Foundations: Judgement & Coherence
On Judgement, Coherence, and Measurement
The underlying question
Any system that evaluates AI behaviour must resolve a prior question:
By what criteria is behaviour judged?
This question is not peripheral.
It defines the meaning of every metric, score, and conclusion produced downstream.
There is no neutral evaluation
All evaluation systems depend on selected criteria:
- what is measured
- how it is measured
- how outcomes are interpreted
These selections encode assumptions about:
- usefulness
- safety
- truthfulness
- acceptability
In most systems, these assumptions remain implicit.
Position
The RI Safety Layer does not attempt to eliminate judgement.
It establishes judgement as a first-class, explicit component of the system.
Structural approach
Judgement within the system is:
- declared — criteria are defined in advance
- structured — evaluation procedures are formally specified
- versioned — changes to criteria are tracked over time
- auditable — all decisions can be traced to their originating rules
This allows any result to be inspected in terms of:
- the behaviour observed
- the measurement process applied
- the criteria used to interpret that behaviour
Separation of measurement and judgement
A core architectural principle is strict separation between:
- measurement — what occurred
- judgement — how it is interpreted
Measurement produces:
- sealed, reproducible records of behaviour
Judgement produces:
- governed decisions about how those records are used
This separation ensures:
- measurement remains stable and replayable
- judgement can evolve without corrupting evidence
Definition of coherence
Within this system, coherence is defined operationally.
Coherence is the degree of alignment between observed behaviour and a declared set of evaluation criteria.
These criteria are:
- explicitly defined
- empirically testable
- context-dependent
The system does not assume a single universal definition of coherence.

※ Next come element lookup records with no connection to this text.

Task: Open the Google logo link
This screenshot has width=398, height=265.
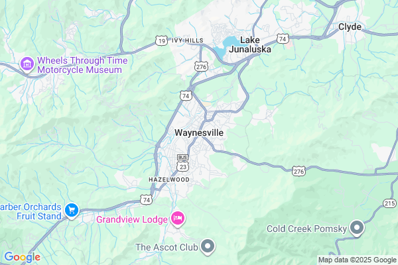Action: pyautogui.click(x=23, y=257)
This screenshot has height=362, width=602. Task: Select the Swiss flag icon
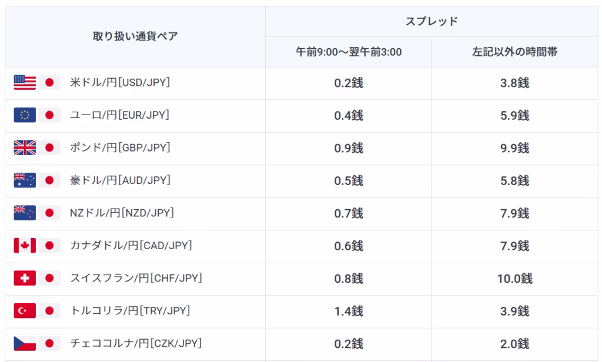coord(25,277)
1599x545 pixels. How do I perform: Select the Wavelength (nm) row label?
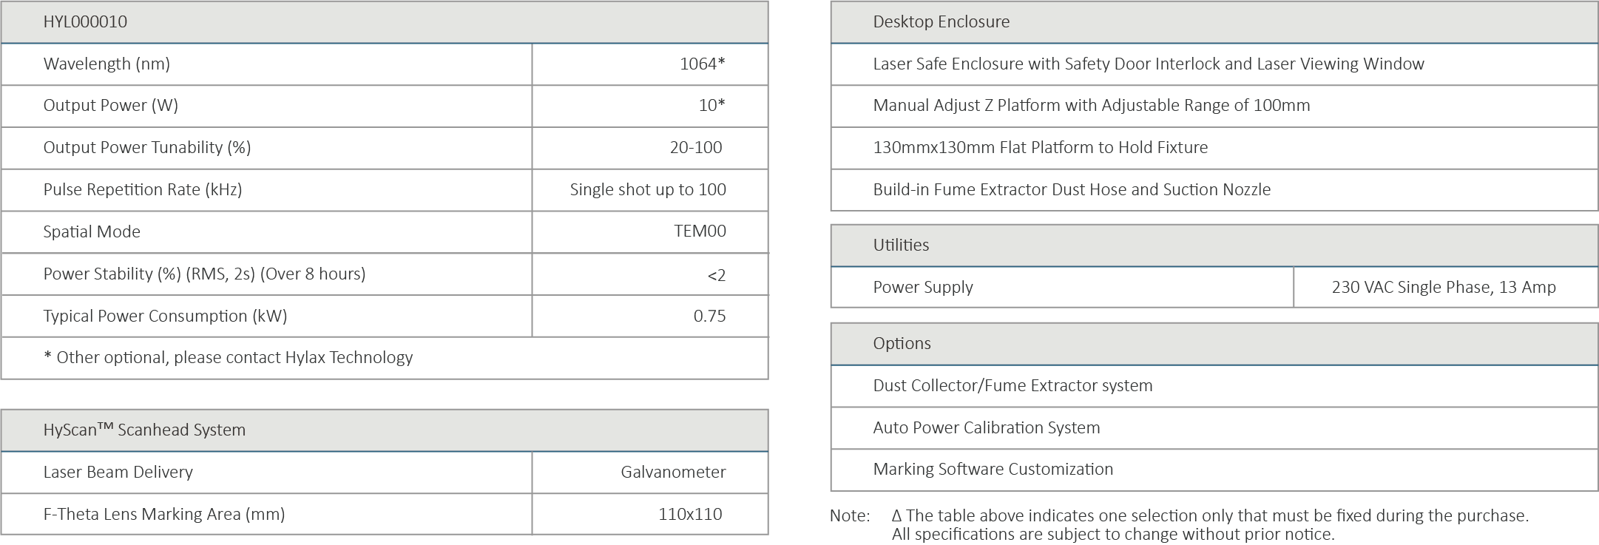coord(107,64)
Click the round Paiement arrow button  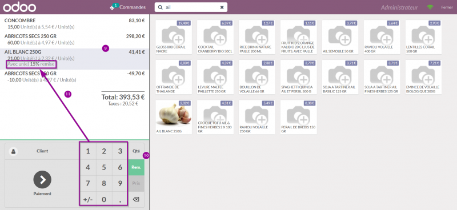[42, 180]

Different domains may define coherence differently, provided those definitions are made explicit and applied consistently.
Foundational basis
The evaluation criteria used within the system are not arbitrary.
They are informed by an underlying research programme focused on:
- behavioural consistency
- response stability under variation
- alignment between stated intent and produced output
- structural properties of interaction patterns
This work combines:
- empirical evaluation design
- behavioural analysis across repeated trials
- internally developed theoretical models of coherence and system alignment
These models are not treated as fixed doctrine.
They are:
- continuously tested against observed behaviour
- refined through iterative evaluation
- subject to revision as evidence accumulates
Where appropriate, elements of this framework are formalised and published in technical form.

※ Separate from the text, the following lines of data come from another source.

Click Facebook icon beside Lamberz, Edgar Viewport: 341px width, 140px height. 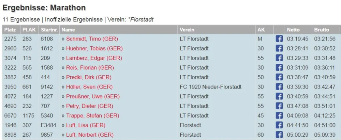[x=279, y=58]
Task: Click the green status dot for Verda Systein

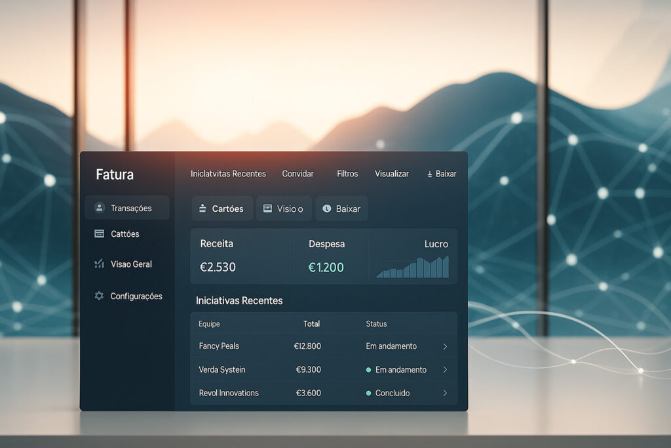Action: pyautogui.click(x=368, y=370)
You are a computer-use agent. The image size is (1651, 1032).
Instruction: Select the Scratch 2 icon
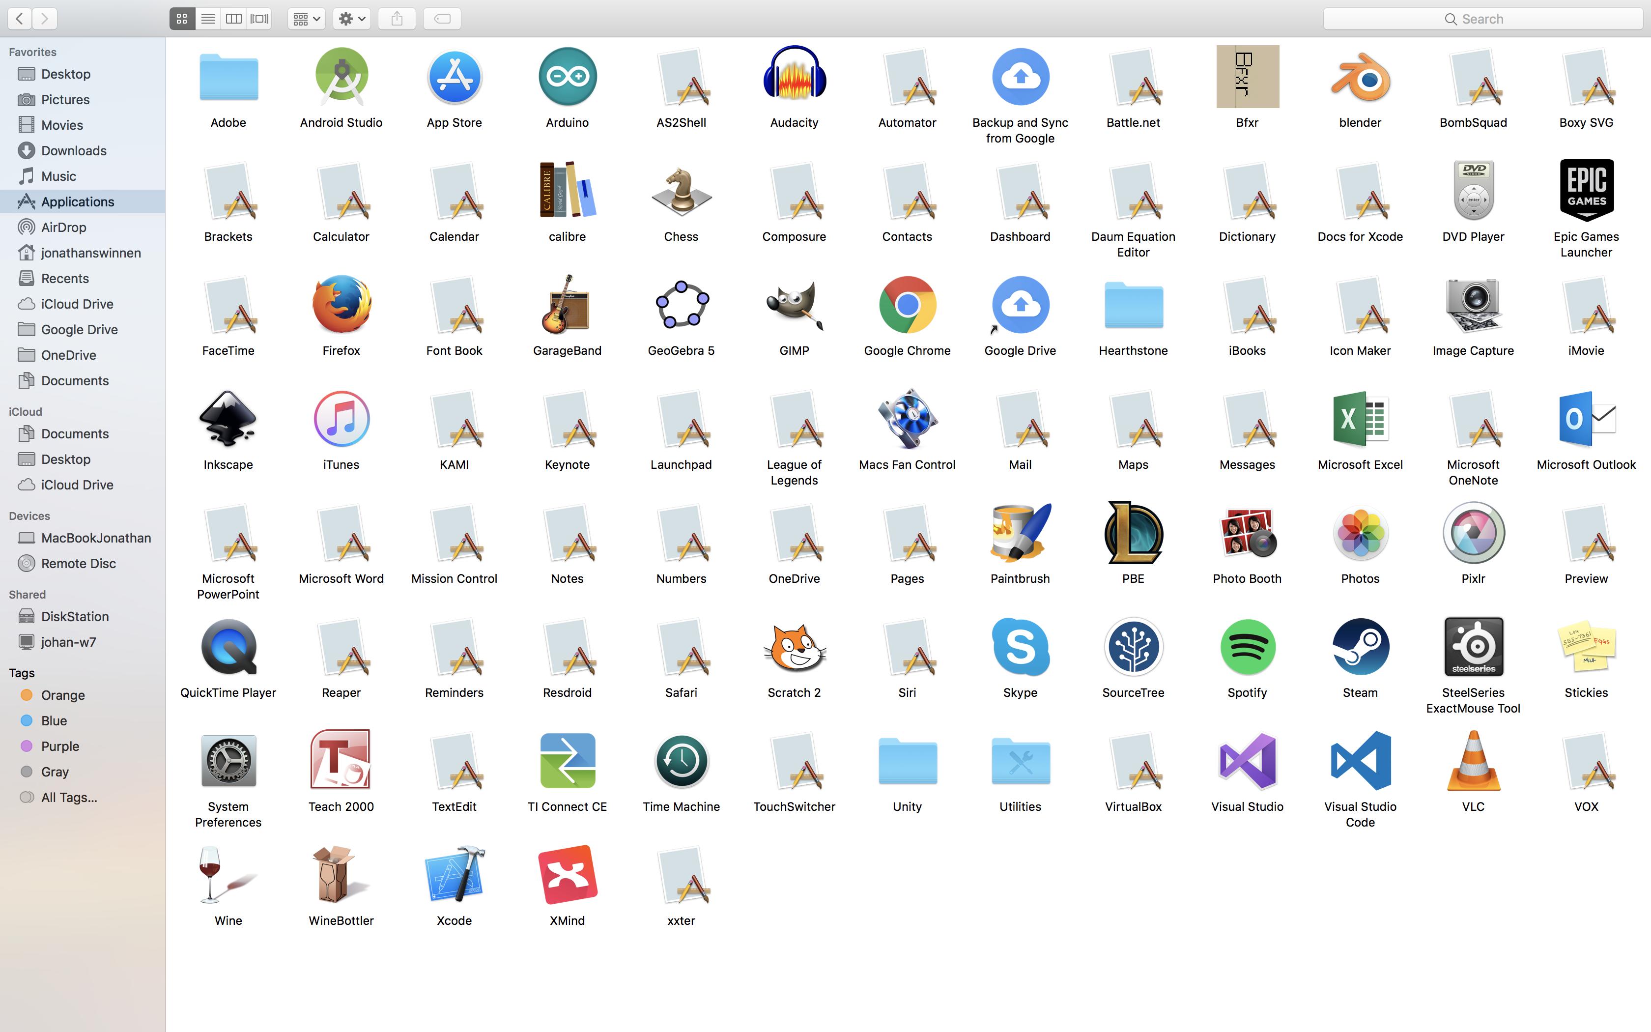[793, 647]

What the system guarantees
The system does not claim that:
- any given definition of coherence is universally correct
It guarantees that:
- the criteria used are explicit and inspectable
- the evaluation process is deterministic and reproducible
- all results are traceable to their originating assumptions
Implication
This shifts evaluation from assertion to inspection.
Instead of:
- “This system is safe”
- “This output is correct”
the system provides:
- the recorded behaviour
- the measurement process
- the criteria applied
- the resulting decision
Allowing independent observers to:
- reproduce the result
- examine the assumptions
- agree or disagree with the judgement
Result
Evaluation becomes:
- transparent rather than implicit
- reproducible rather than anecdotal
- contestable without ambiguity
Trust is not required in advance.
It emerges from the ability to inspect, reproduce, and challenge the system’s outputs.